◆ Task prompt
Identify every line in the entries below that contains the word "height", and copy each of those lines in full. The match is case-sensitive.

------ Input ------

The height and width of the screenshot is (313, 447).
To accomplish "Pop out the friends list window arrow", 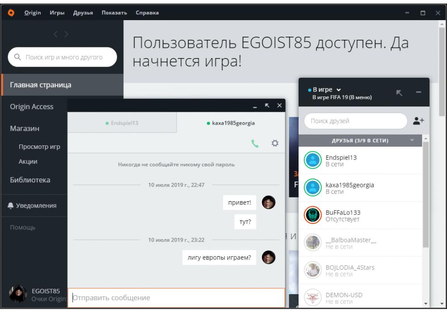I will [x=399, y=93].
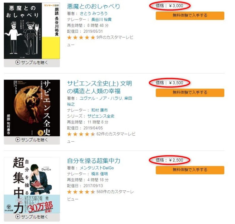Click the 悪魔とのおしゃべり cover thumbnail
Viewport: 235px width, 224px height.
[x=32, y=31]
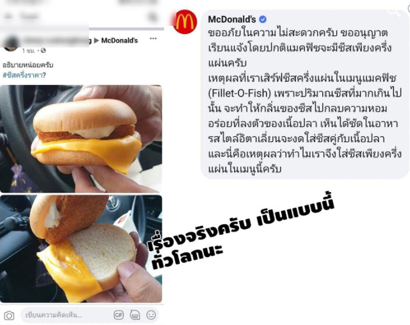410x325 pixels.
Task: Open the top photo of fish burger
Action: point(81,139)
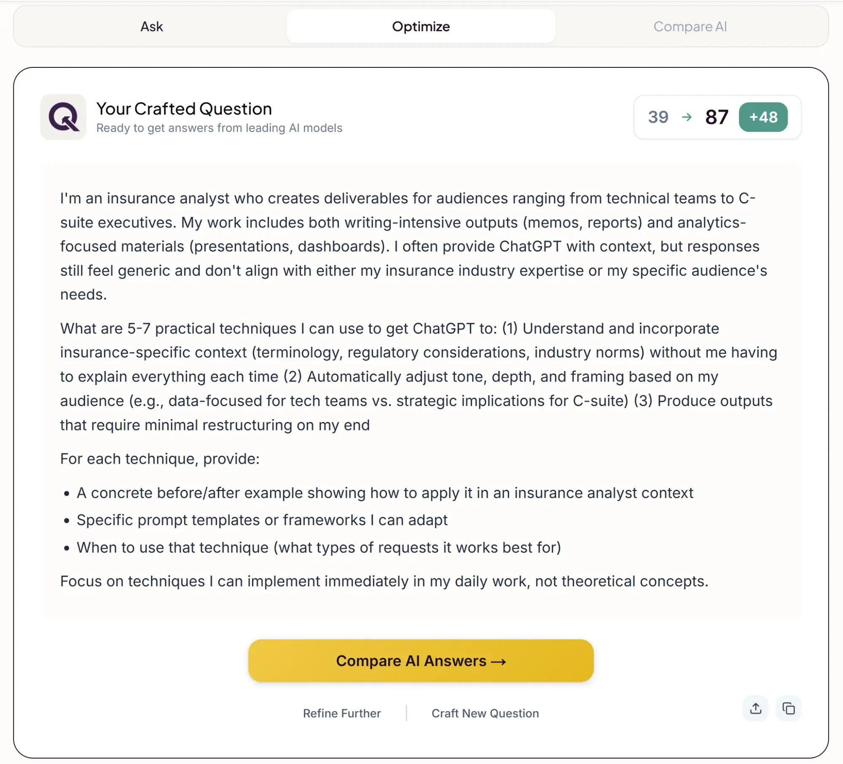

------

◆ Correct result
The height and width of the screenshot is (313, 447).
Viewport: 235px width, 224px height.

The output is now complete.